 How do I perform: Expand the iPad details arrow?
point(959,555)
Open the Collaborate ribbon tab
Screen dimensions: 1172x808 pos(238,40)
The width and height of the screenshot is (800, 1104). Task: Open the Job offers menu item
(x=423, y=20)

++++++

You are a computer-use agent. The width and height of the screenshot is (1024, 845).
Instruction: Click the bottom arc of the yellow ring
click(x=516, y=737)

++++++

> [PROBLEM TO SOLVE] Rewrite the records starting at the line that contains "How do I perform: Expand" and ending at the line that contains "(x=423, y=20)" as a Markdown table with columns Row and Line, one numbered row per line, skipping blank lines.

> [EXERCISE SOLUTION]
| Row | Line |
|---|---|
| 1 |  How do I perform: Expand the iPad details arrow? |
| 2 | point(959,555) |
| 3 | Open the Collaborate ribbon tab |
| 4 | Screen dimensions: 1172x808 pos(238,40) |
| 5 | The width and height of the screenshot is (800, 1104). Task: Open the Job offers menu item |
| 6 | (x=423, y=20) |